Exercise instructions:
A) In the opinion piece on liberal democracy, what are almost all major castes battling for?
B) Please reproduce the opinion piece on liberal democracy, everything from "Is the liberal" down to "than ever before.", swapping "polity" for "political system".

Extract provided:
-*-

MillenniumPost
Opinion

Future of liberal democracy at stake

Is the liberal democracy project in danger in India? Have caste, religion and other primordial considerations overtaken the polity and our consciousness of modern nationhood? There is no linear explanation and answer to these questions but the way caste, religious and linguistic considerations have galvanised the polity in last two decades speaks of volume how we have lost the track on which we promised to walk along. A casteless and communalism free India seems to be a distant reality. Caste identity is not now kept hidden but prominently displayed. Almost all major castes have got their forum and are battling for their share in proportion to their numerical strength. The social categories which were supposed to melt away to give a new modern identity to all the citizens has furthered accentuated their boundaries, now more suspicious of and hostile to each other than ever before.

-*-

Material supplied:
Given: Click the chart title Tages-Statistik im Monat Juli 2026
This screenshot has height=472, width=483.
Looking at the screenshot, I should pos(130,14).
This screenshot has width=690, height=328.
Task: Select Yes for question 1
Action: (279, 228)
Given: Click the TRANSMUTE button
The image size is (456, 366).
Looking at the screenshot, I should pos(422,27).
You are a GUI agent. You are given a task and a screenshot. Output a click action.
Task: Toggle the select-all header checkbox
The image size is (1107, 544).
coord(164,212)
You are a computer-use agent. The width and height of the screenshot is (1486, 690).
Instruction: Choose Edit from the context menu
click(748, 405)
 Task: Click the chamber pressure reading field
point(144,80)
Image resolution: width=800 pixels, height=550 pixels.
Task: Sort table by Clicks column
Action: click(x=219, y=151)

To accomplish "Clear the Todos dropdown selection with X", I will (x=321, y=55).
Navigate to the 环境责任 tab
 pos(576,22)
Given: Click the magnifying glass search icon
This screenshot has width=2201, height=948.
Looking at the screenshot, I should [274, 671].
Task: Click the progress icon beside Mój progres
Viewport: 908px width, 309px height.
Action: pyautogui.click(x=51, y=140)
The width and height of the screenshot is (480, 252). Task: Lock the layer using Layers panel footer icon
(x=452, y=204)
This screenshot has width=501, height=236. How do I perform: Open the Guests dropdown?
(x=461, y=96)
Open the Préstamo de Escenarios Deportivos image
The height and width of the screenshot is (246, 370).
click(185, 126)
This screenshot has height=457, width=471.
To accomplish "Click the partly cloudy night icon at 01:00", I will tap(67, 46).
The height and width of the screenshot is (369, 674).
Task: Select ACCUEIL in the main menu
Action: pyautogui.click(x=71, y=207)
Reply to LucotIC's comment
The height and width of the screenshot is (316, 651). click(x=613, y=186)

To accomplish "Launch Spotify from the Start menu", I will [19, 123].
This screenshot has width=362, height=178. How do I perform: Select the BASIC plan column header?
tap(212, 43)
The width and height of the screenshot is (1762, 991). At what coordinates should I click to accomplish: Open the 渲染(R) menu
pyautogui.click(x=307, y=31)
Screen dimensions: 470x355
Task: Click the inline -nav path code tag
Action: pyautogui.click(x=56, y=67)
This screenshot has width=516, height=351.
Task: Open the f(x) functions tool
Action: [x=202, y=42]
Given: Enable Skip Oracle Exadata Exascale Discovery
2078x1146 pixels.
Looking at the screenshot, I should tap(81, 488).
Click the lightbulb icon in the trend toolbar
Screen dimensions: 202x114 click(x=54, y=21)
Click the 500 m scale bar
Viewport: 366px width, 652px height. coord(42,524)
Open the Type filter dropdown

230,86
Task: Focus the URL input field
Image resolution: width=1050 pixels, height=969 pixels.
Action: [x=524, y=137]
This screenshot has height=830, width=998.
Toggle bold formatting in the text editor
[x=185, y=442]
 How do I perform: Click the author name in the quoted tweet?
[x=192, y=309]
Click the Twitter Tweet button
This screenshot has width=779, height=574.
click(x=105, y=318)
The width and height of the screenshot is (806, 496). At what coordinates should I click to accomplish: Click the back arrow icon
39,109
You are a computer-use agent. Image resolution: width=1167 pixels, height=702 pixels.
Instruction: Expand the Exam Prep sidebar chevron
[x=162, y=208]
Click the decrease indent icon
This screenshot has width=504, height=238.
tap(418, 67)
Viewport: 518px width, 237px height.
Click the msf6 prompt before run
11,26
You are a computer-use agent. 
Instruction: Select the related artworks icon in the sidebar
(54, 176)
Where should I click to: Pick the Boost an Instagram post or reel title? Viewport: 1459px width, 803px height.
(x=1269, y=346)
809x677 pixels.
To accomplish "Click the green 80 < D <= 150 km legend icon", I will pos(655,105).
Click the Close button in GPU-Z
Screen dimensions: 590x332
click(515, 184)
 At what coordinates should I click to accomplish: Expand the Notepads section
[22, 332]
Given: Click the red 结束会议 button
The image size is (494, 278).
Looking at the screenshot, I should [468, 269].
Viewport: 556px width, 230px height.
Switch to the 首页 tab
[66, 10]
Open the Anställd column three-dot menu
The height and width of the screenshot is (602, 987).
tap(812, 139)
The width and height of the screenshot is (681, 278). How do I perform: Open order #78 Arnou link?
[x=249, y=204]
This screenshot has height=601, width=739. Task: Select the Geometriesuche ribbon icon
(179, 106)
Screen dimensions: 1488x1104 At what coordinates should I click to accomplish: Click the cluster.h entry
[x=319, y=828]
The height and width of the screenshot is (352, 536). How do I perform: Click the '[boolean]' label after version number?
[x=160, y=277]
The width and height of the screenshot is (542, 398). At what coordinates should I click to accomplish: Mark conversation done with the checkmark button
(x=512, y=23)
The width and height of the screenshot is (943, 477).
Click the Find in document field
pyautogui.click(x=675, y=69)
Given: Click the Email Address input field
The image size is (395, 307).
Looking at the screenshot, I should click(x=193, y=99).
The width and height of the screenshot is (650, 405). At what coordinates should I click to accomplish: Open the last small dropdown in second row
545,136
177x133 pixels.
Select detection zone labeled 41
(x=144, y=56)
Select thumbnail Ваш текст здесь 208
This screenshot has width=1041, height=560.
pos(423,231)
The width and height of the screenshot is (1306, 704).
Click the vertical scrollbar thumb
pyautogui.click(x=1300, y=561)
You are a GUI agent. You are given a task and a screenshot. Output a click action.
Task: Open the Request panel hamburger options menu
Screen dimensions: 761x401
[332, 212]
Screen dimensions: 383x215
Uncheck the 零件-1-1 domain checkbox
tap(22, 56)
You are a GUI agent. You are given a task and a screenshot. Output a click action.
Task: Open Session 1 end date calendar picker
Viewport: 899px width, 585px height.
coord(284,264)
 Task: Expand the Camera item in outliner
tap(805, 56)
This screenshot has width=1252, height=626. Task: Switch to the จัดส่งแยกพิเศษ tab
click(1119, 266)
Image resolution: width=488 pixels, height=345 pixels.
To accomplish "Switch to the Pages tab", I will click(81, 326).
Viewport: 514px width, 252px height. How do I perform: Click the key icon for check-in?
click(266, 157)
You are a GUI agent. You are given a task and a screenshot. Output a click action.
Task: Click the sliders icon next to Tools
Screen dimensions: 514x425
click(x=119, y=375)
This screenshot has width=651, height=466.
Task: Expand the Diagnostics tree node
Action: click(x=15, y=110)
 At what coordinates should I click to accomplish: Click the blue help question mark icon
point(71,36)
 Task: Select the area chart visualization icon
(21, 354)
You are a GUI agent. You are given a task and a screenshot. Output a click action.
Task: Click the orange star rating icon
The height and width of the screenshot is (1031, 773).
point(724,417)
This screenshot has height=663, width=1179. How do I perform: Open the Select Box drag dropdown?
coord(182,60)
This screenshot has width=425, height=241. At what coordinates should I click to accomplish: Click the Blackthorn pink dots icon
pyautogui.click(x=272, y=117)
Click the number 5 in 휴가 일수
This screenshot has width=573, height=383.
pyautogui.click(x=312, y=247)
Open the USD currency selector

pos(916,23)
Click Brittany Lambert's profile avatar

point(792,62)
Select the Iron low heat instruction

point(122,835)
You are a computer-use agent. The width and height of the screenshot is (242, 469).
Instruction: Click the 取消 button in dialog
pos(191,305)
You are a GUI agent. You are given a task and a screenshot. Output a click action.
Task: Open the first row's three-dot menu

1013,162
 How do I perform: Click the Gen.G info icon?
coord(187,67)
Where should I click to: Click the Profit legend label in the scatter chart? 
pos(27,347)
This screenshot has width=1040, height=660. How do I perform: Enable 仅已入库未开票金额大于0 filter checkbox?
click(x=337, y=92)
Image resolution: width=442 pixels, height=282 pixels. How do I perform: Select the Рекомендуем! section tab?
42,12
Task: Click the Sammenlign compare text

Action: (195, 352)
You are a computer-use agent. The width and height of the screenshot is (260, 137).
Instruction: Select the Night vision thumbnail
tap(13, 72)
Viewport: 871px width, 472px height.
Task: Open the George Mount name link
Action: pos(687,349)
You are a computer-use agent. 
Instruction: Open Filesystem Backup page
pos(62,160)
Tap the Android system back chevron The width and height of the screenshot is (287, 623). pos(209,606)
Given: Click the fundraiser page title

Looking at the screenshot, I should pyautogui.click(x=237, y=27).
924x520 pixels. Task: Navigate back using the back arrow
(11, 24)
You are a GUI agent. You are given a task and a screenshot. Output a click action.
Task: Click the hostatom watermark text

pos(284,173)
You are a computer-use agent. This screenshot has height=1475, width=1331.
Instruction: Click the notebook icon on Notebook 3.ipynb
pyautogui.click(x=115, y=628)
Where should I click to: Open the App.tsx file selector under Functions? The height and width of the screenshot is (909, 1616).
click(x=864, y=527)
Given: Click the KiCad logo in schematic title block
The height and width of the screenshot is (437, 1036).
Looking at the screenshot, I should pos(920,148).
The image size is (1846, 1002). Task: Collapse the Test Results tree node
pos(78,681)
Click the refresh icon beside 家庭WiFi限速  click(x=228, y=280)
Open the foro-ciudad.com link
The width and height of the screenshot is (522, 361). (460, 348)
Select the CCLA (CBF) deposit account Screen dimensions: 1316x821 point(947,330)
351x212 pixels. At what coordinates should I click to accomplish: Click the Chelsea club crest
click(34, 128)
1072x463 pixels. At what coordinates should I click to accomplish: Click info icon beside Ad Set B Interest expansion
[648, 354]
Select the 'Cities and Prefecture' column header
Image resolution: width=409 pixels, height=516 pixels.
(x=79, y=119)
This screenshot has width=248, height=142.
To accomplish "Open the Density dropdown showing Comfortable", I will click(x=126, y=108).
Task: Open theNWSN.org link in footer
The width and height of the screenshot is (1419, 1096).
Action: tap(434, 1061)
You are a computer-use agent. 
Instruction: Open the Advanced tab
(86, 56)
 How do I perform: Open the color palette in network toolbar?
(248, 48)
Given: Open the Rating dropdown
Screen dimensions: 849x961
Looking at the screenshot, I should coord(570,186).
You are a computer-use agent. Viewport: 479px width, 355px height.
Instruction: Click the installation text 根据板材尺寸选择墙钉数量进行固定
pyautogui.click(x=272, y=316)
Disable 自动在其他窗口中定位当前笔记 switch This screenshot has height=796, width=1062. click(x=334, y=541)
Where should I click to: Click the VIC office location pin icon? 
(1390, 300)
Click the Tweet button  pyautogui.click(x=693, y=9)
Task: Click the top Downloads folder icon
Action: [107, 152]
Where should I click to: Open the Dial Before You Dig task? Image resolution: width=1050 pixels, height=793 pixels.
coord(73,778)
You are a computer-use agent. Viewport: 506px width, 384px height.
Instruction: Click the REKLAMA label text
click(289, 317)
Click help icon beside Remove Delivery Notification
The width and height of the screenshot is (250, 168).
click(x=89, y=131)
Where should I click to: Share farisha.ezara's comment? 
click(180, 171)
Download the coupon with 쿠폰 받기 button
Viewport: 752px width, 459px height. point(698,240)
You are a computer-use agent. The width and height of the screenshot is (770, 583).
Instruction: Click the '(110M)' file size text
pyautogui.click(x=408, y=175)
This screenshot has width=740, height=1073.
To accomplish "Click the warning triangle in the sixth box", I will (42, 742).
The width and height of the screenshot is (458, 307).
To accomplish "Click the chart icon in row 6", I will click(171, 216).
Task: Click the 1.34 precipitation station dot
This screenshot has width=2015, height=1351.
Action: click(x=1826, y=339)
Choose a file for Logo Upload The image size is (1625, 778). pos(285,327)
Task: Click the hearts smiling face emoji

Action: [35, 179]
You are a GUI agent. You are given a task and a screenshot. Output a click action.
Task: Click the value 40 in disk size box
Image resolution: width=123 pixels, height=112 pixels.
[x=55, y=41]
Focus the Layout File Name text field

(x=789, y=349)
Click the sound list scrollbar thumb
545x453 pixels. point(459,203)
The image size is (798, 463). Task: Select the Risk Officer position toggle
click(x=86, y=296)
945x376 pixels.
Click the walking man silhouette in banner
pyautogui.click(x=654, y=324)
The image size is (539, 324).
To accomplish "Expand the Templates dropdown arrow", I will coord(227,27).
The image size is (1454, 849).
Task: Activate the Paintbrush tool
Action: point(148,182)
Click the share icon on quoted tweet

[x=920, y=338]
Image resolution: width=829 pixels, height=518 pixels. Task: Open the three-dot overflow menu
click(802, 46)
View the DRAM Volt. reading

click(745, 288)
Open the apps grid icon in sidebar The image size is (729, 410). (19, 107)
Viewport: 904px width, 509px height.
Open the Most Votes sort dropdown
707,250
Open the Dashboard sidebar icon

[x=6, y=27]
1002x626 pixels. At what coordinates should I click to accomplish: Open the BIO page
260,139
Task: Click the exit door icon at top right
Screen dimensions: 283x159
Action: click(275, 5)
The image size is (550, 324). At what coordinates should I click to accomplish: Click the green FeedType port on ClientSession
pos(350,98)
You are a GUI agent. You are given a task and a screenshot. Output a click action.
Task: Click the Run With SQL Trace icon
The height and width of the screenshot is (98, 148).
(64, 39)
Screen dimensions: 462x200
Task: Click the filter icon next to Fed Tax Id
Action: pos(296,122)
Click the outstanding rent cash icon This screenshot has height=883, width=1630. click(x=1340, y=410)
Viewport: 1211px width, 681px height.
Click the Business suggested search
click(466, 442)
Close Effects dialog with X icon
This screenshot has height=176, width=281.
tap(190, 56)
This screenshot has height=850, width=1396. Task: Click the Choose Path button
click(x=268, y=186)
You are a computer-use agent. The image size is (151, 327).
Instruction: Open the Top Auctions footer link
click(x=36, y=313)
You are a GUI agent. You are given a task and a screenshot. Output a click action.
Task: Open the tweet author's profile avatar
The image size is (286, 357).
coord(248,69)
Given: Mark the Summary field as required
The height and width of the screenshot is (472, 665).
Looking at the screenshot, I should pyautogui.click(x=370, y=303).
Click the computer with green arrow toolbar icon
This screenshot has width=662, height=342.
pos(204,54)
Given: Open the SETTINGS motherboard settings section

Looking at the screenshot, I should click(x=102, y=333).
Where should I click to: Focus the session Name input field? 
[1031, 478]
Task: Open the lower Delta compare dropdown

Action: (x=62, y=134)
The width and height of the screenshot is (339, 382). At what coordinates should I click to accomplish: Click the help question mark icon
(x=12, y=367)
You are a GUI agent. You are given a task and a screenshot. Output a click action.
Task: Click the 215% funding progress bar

-*-

Per-task outputs:
A) Their share in proportion to their numerical strength.

B)
Is the liberal democracy project in danger in India? Have caste, religion and other primordial considerations overtaken the political system and our consciousness of modern nationhood? There is no linear explanation and answer to these questions but the way caste, religious and linguistic considerations have galvanised the political system in last two decades speaks of volume how we have lost the track on which we promised to walk along. A casteless and communalism free India seems to be a distant reality. Caste identity is not now kept hidden but prominently displayed. Almost all major castes have got their forum and are battling for their share in proportion to their numerical strength. The social categories which were supposed to melt away to give a new modern identity to all the citizens has furthered accentuated their boundaries, now more suspicious of and hostile to each other than ever before.